By Eugen Schoenfeld
Those among you who lived in Atlanta before 1970 may remember a quasi-Jewish deli called Ess und Fress, best translated as Eat and Devour. Most of those who remember the eatery do so with a smile. The smile arises out of a sense of nostalgia associated with the Yiddish language rather than with the quality of food.
I venture to say no delicatessen in Europe, at least in Yiddish-speaking Central Europe, would have dared to name itself a place to fress. Devouring food is contrary to Jewish values, for only animals devour their food; we followers of Jewish values consider devouring antithetical to Jewish values.
For Jews, eating is more than the intake of fuel. Eating, I was taught, is not devouring food. Somewhere in the depth of my memory is a Jewish perspective of eating that I believe came from a comment by Rashi, the great Jewish biblical and Talmudic commentator, who proposed (if my memory is right) that Jews practice decorum in eating. Namely, that we eat like menschen, like human beings. We do not take a bone with meat on it and tear the meat with our teeth. Judaism, our culture, is concerned with the civilizing process so that man becomes pre-eminent above beasts.

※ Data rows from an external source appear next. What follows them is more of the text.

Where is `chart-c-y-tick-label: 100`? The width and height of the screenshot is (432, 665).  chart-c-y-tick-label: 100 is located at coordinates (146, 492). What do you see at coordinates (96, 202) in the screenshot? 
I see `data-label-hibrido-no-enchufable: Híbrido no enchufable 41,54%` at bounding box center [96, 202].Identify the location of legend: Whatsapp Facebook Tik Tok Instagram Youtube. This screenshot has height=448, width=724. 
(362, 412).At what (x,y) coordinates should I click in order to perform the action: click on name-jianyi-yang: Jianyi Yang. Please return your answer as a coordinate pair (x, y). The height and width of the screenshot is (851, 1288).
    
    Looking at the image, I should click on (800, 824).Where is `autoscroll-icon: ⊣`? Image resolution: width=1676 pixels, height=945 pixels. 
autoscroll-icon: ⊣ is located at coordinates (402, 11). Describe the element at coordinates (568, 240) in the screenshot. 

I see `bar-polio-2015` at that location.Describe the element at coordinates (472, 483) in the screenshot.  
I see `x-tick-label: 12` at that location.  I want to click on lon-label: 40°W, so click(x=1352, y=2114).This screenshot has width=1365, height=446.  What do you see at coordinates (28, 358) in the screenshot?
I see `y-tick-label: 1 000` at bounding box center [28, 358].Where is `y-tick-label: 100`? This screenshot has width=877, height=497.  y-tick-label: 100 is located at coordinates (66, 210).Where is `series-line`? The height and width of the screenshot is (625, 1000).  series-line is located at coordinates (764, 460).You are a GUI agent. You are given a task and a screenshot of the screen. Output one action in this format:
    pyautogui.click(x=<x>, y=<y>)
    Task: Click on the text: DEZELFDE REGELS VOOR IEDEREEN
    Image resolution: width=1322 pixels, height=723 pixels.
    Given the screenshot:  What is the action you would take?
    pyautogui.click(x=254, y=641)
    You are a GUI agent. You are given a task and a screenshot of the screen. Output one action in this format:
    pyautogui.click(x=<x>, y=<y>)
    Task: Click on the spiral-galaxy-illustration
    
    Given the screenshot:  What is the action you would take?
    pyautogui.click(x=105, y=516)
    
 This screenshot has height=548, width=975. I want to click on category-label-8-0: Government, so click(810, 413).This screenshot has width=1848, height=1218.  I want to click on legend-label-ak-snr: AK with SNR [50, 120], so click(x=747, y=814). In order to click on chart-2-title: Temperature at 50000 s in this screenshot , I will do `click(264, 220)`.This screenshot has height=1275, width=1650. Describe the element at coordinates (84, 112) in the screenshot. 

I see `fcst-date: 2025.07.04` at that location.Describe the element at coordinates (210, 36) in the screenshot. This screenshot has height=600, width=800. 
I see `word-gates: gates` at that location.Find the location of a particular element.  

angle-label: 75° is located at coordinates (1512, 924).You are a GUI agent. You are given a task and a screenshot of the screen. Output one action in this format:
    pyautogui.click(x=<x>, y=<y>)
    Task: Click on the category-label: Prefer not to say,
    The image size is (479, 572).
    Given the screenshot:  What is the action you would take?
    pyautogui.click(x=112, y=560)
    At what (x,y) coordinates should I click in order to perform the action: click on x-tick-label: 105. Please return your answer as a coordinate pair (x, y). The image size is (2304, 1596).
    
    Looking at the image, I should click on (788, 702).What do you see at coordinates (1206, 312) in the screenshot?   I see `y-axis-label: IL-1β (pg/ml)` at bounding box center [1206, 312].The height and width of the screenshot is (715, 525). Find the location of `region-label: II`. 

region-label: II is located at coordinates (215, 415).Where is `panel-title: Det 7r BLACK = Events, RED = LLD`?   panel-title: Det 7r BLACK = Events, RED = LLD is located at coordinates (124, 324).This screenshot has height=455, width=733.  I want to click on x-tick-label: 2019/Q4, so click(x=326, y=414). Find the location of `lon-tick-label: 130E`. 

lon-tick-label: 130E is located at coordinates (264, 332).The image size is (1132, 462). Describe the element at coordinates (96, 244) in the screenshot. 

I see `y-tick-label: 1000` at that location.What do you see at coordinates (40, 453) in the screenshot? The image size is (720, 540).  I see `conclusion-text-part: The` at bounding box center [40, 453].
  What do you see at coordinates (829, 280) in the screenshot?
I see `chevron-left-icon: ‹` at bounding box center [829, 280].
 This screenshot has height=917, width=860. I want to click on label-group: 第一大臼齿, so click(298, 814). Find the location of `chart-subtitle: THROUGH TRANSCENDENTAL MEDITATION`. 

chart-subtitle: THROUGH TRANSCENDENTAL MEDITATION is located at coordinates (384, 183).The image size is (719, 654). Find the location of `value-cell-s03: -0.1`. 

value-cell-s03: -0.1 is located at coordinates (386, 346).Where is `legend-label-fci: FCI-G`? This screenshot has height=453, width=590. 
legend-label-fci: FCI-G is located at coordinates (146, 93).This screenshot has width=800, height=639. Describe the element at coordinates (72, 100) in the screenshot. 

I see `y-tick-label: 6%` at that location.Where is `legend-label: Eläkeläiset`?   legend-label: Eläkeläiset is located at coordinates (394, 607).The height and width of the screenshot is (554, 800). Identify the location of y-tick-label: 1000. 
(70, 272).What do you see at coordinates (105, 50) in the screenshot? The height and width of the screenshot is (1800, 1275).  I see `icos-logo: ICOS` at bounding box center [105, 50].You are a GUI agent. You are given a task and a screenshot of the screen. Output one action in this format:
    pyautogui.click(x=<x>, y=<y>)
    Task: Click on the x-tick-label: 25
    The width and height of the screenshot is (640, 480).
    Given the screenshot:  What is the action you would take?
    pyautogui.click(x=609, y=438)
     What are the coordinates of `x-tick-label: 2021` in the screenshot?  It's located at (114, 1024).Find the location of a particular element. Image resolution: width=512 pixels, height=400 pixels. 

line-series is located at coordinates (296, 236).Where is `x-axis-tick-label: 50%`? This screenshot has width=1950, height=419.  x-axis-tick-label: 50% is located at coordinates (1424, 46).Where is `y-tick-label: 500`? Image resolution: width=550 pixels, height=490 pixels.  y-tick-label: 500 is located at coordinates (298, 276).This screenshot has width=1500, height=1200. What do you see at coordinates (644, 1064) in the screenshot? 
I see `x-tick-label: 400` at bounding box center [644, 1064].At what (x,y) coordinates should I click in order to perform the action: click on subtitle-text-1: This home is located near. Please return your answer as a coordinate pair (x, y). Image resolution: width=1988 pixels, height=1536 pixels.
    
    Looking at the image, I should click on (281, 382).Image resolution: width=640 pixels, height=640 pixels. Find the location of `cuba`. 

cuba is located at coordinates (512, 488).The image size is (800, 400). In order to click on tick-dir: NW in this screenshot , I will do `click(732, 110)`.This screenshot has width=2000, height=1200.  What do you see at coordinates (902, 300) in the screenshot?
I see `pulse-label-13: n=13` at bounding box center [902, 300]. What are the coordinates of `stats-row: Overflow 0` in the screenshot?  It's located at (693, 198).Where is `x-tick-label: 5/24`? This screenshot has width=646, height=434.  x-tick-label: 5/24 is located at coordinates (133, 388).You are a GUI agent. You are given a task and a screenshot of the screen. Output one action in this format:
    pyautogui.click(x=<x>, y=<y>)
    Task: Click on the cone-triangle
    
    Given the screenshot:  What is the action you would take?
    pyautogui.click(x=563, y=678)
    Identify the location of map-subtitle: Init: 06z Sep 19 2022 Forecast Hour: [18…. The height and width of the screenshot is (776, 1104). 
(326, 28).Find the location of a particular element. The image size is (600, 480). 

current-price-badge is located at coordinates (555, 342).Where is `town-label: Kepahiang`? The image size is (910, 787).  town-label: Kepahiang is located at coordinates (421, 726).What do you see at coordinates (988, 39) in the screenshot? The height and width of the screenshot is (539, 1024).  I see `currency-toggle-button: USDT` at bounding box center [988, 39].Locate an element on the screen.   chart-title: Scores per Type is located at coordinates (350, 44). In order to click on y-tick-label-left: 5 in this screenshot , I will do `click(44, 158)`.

Perhaps Ess und Fress is a cute name and apropos for an American Jewish deli, but it does not reflect, as most likely the owners of the establishment wanted, a joyful Jewish way of eating.
For millennia Jewish values advocated and emphasized that human behavior should separate us from animals, and collective eating should have a civilizing function. Eating, as I was led to believe by my parents, is an important element in this process.
It should be joyful like the Purim seudah but not boisterous. It should be pleasant and a means to historical education like the seder and spiritual like the Shabbat meals, but drinking should never lead to drunkenness.
In my early teens, and this seems to be a universal teenage characteristic, I was always in a hurry. Often I would grab something and eat it on the run. At such occasions my mother would remind me that as a Jew I should practice menschlichkeit — the behavior that makes me a civilized mensch. She would find it abhorrent if I grew up an uncouth and uncivilized grobber Yid or a prostnyak and thereby shamed the family.
Of course, many behavioral elements symbolically represented one’s social class, which to my mother was tantamount to being civilized. The appropriate presentation of self was high on her list. She would explain to me that wearing a poor quality of clothes does not detract from the quality of a person’s being, not even if the clothes are patched — they merely reflect a person’s income.
But what was absolutely unacceptable to her were dirty, unwashed person and clothes. A significant symbol of civilized existence is the practice of etiquette in eating. I was cautioned by my mother that I should eat like a mensch: sitting at a table, using utensils and a napkin, and not gobbling up my food — especially not eating while standing or taking my food on the run. (She cautioned me that eating while standing would direct all my food to my legs and feet.) Essentially, to her table manners were a symbol of what differentiates us from animals.
The association between eating and being humanized is also associated with the Torah description of the wild and rebellious son referred to as sorer u’moreh. In Deuteronomy 21:18, the Torah declares that the wayward and rebellious son is an uncivilized person who rejects collective mores and is by nature a glutton and a drunkard, a zolel v’soveh. Excessive eating and drinking are expressions of the uncivilized person.
It is also interesting to note the story of Gideon, the commander of the Hebrew army who was ordered to wage war against the Amalekites. G-d suggested to Gideon that his army was too large and that people would most likely attribute the forthcoming victory to the size of the army and not G-d. So G-d told Gideon to reduce the size of his army to merely 300 people.
The criterion for Gideon to differentiate between the acceptable and unacceptable soldiers was the manner in which they drank water from a creek. The unacceptable soldiers were those who lapped up the water like dogs because they were less civilized.
Judaism seeks to elevate the dining experience from merely a physiological requirement into a social activity. For instance, the Talmud declares that three people who eat together and do not have a spiritual conversation should be viewed as though they have eaten from sacrifices to dead idols.
Moses Maimonides proposed that the study of Torah while dining brings peace to people and therefore should be central in the dining experience. Collective eating in this view helps to elevate the human spirit and concern for peace, perhaps the most noble of all aspirations.
The civilizing function of a collective meal is evident at the Shabbat table, where food is consumed leisurely. In my youth it was our custom that at the Shabbat table my father and I had ongoing discourses about various ideals and philosophies in Judaism as well as history in general. The Shabbat table was the time for interaction — in short, for inculcating into me and my siblings humanist ideals.